**Screenshot grounding data**

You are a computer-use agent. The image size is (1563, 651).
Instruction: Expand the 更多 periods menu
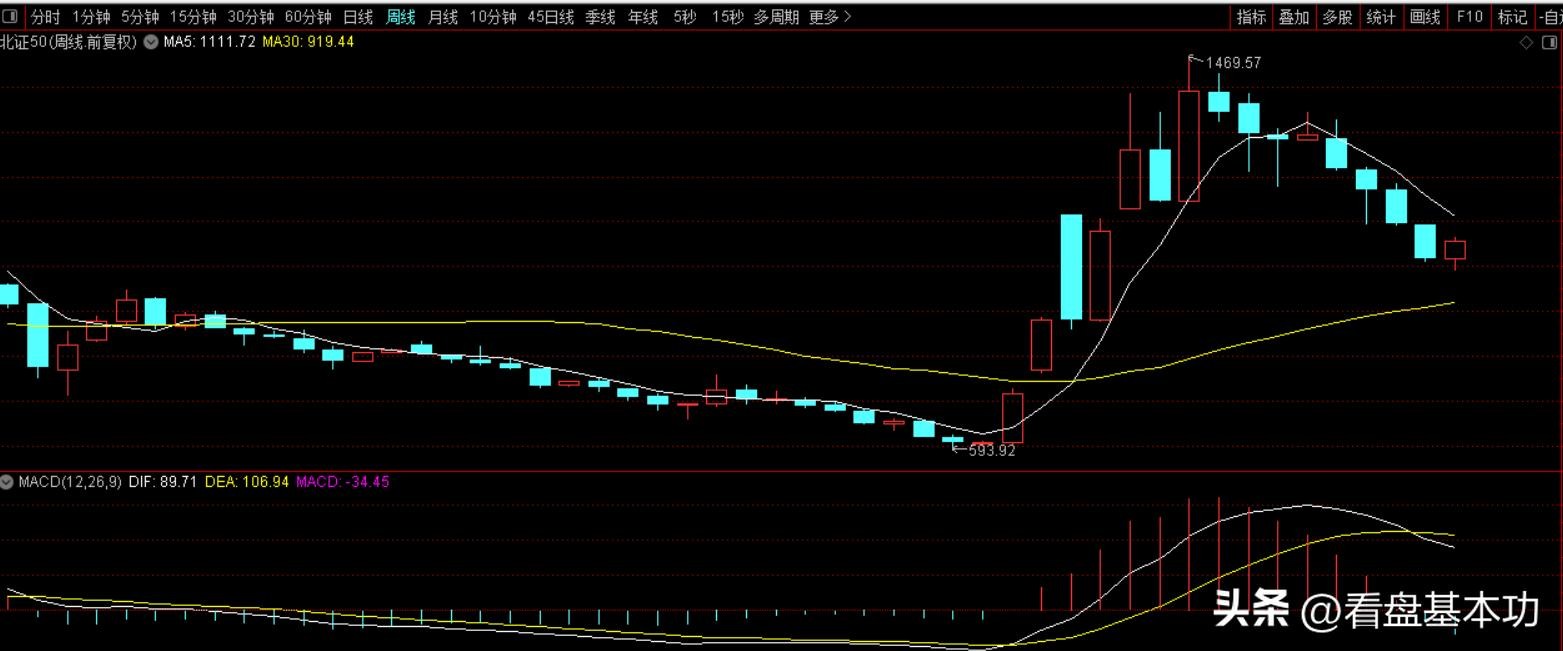(x=830, y=17)
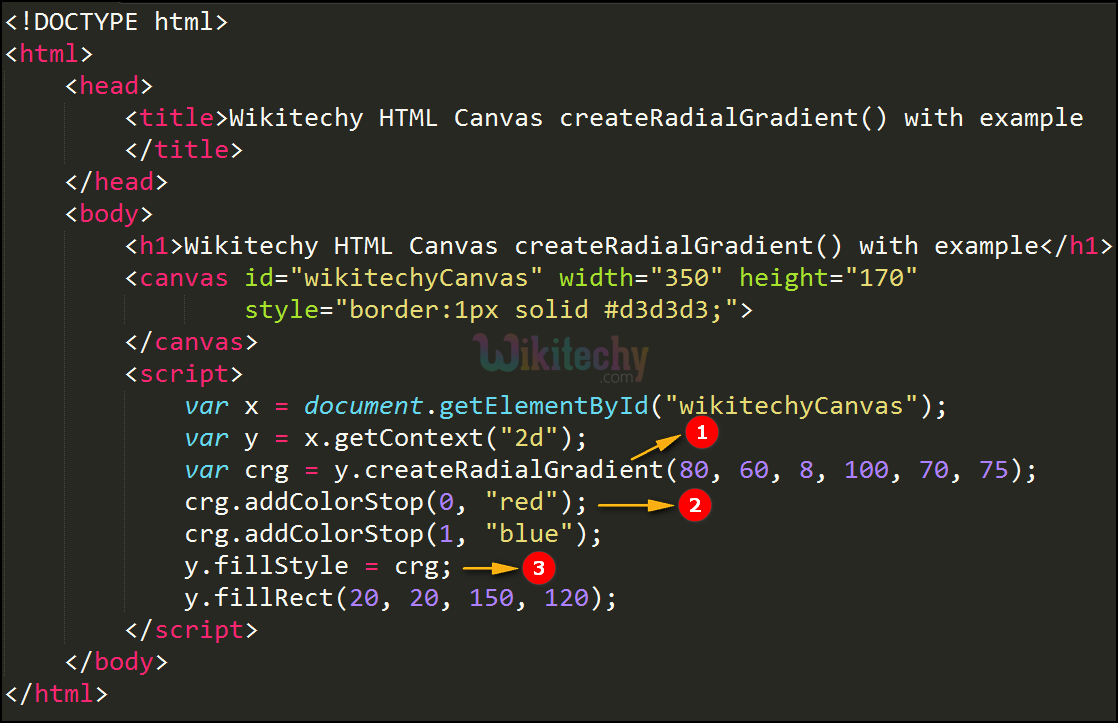Click the opening head tag
Image resolution: width=1118 pixels, height=723 pixels.
pyautogui.click(x=109, y=86)
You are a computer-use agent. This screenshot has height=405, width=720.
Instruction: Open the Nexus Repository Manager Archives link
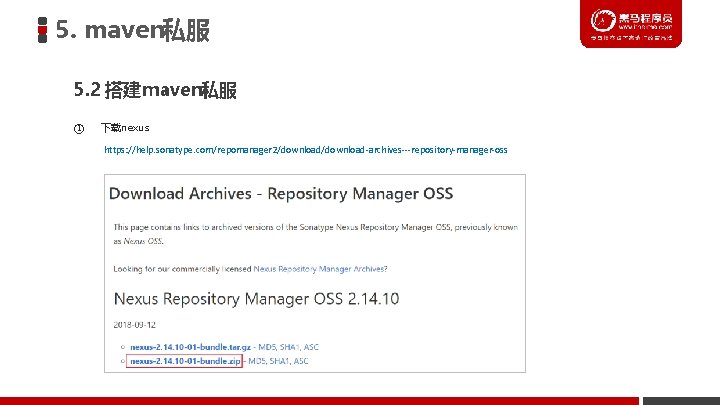tap(320, 269)
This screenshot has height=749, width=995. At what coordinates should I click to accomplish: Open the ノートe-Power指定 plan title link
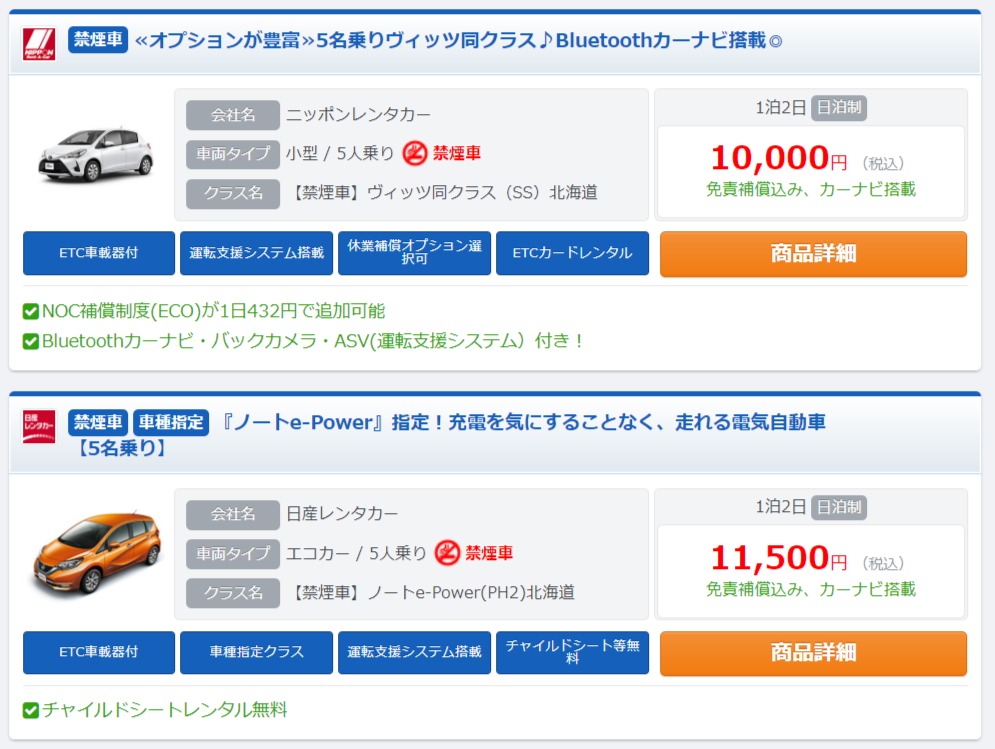(x=520, y=422)
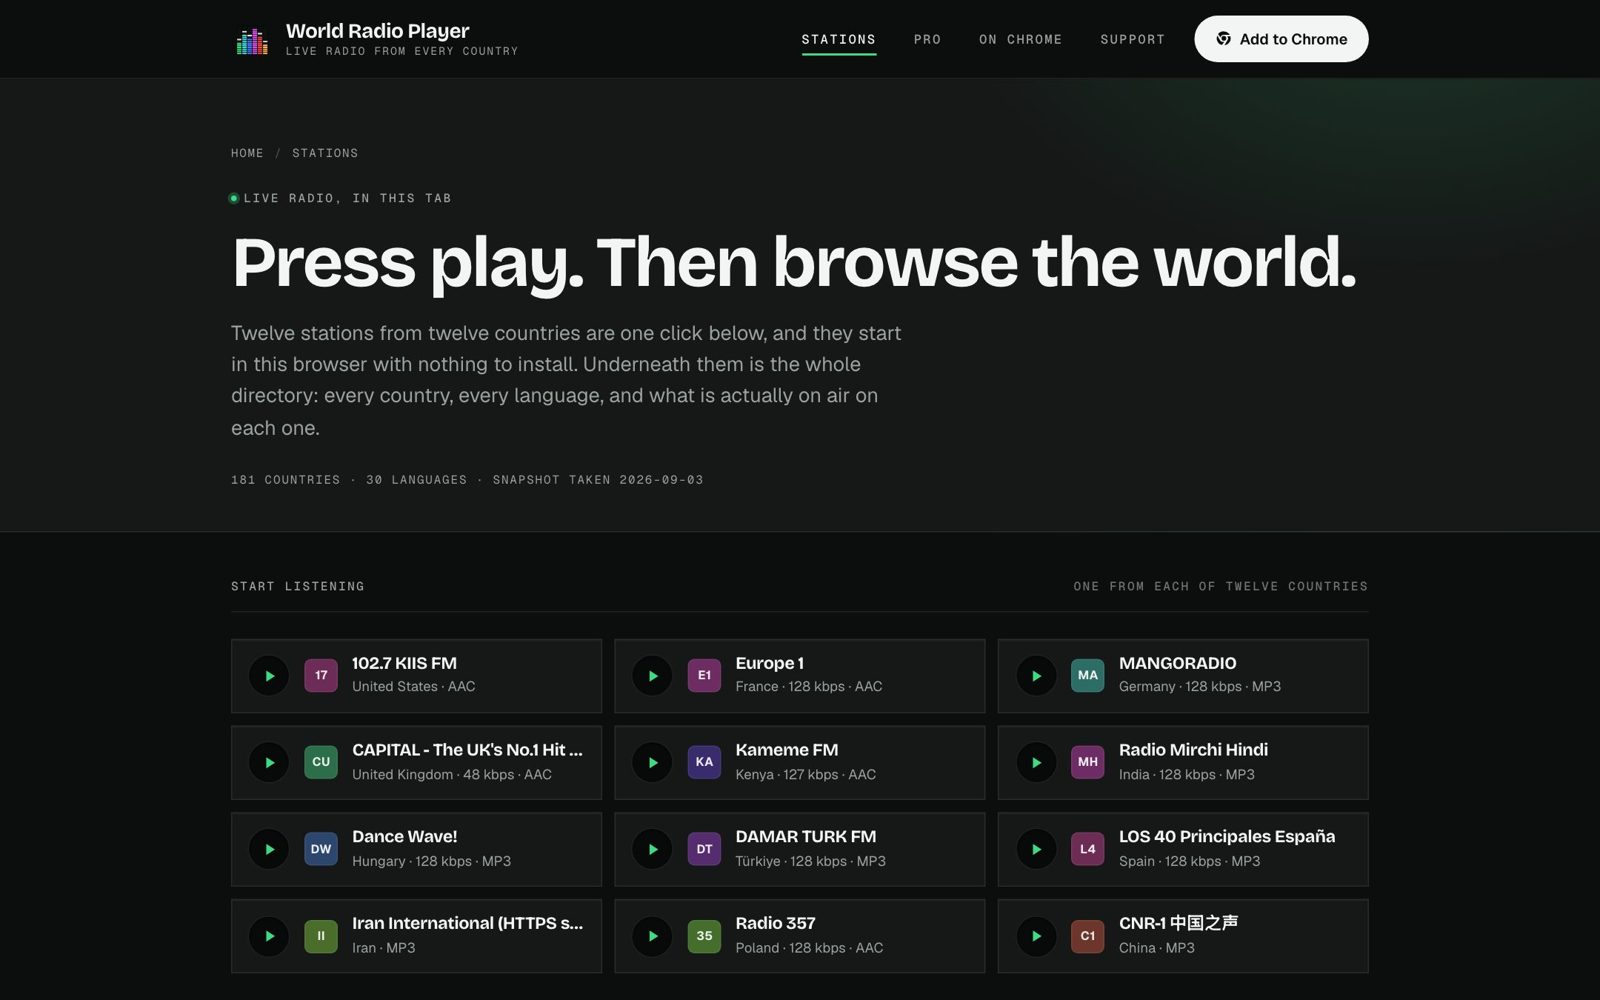1600x1000 pixels.
Task: Start playing Europe 1
Action: pyautogui.click(x=652, y=676)
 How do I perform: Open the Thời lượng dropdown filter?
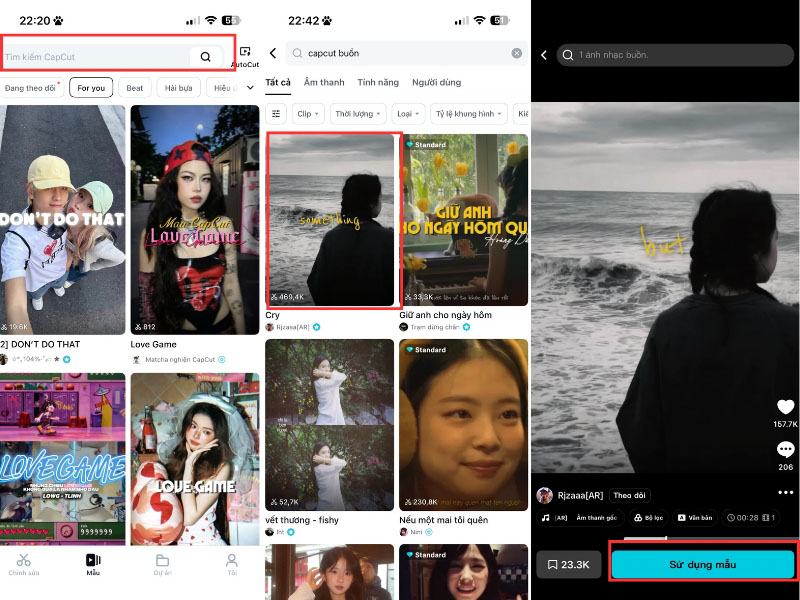358,114
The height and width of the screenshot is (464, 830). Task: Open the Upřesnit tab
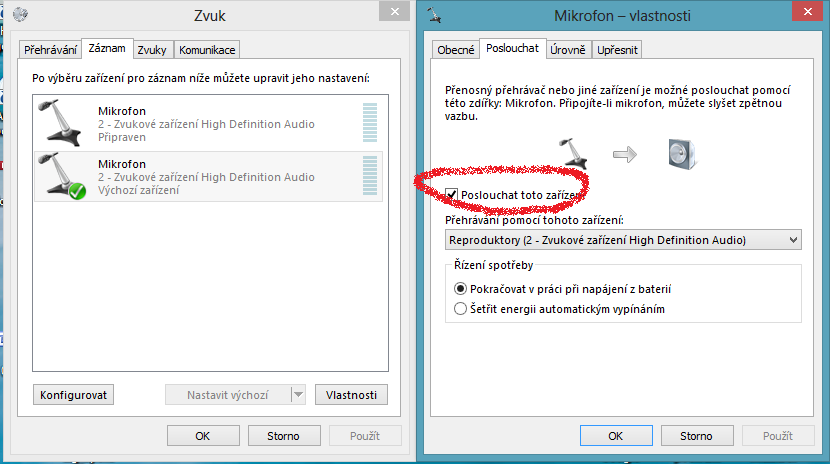point(617,50)
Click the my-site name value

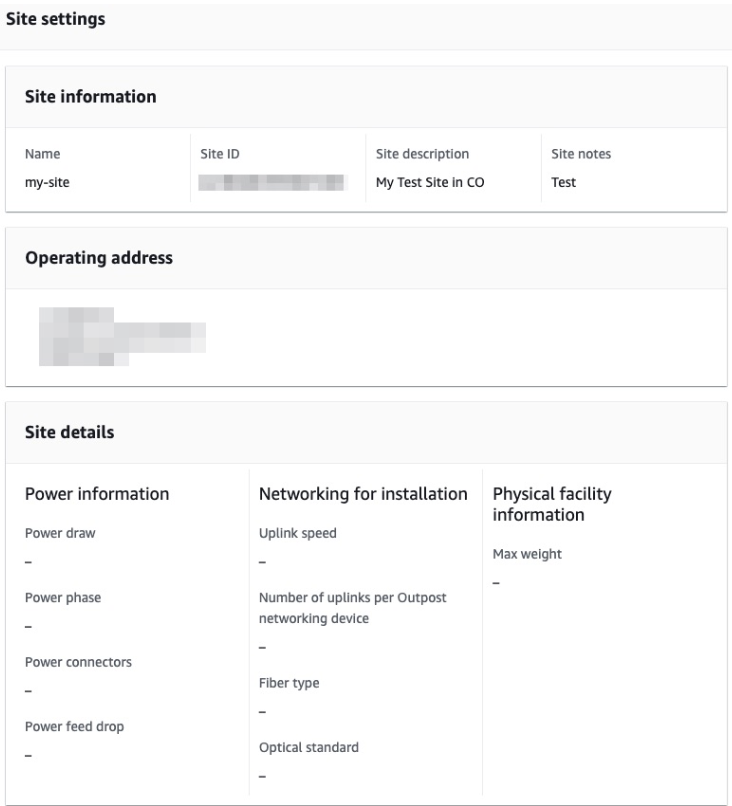[47, 183]
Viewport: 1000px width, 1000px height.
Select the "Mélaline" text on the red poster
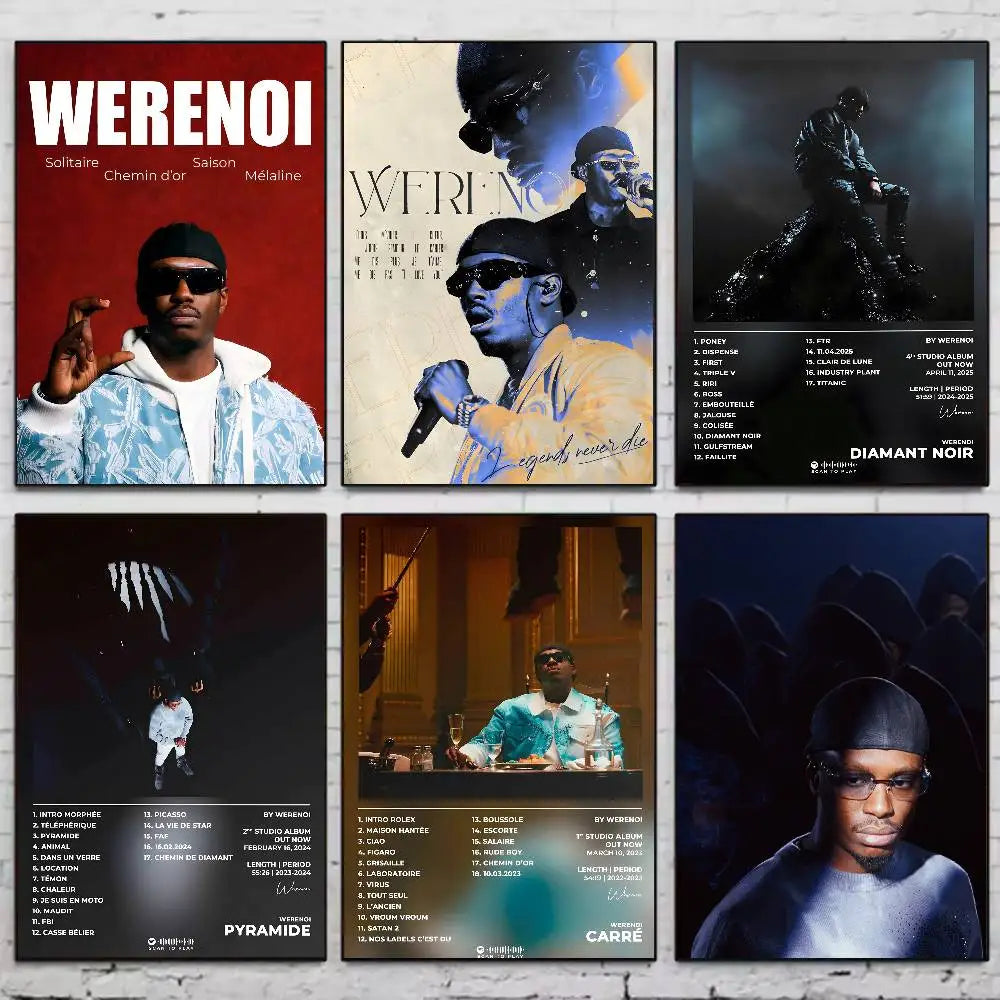(x=272, y=176)
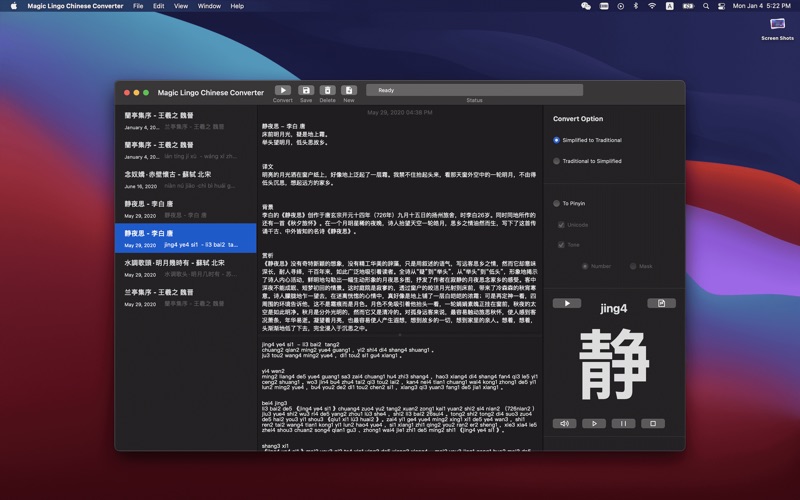Select Traditional to Simplified option
800x500 pixels.
pyautogui.click(x=557, y=161)
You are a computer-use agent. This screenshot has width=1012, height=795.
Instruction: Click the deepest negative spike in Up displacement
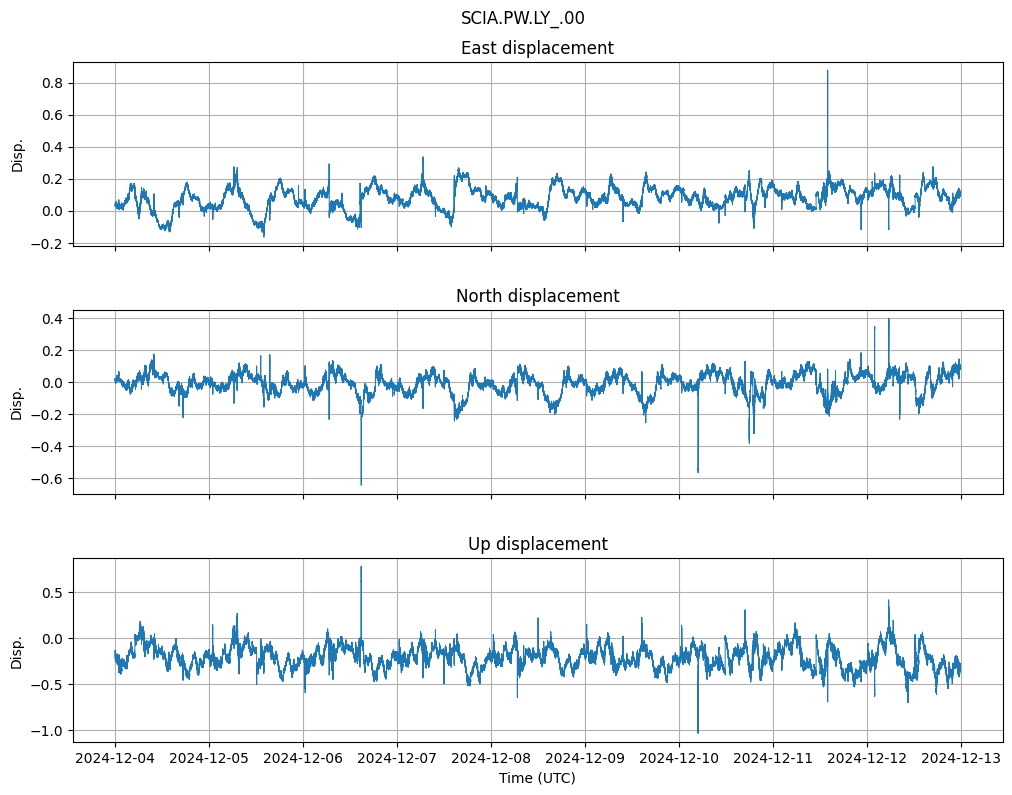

**Instructions to follow**
Return each line of the data that contains the string "computer".

**Reply to the task**
You are a computer-use agent. The image size is (1563, 651).
You are a computer-use agent. This screenshot has height=405, width=720.
You are a computer-use agent. This screenshot has width=1012, height=795.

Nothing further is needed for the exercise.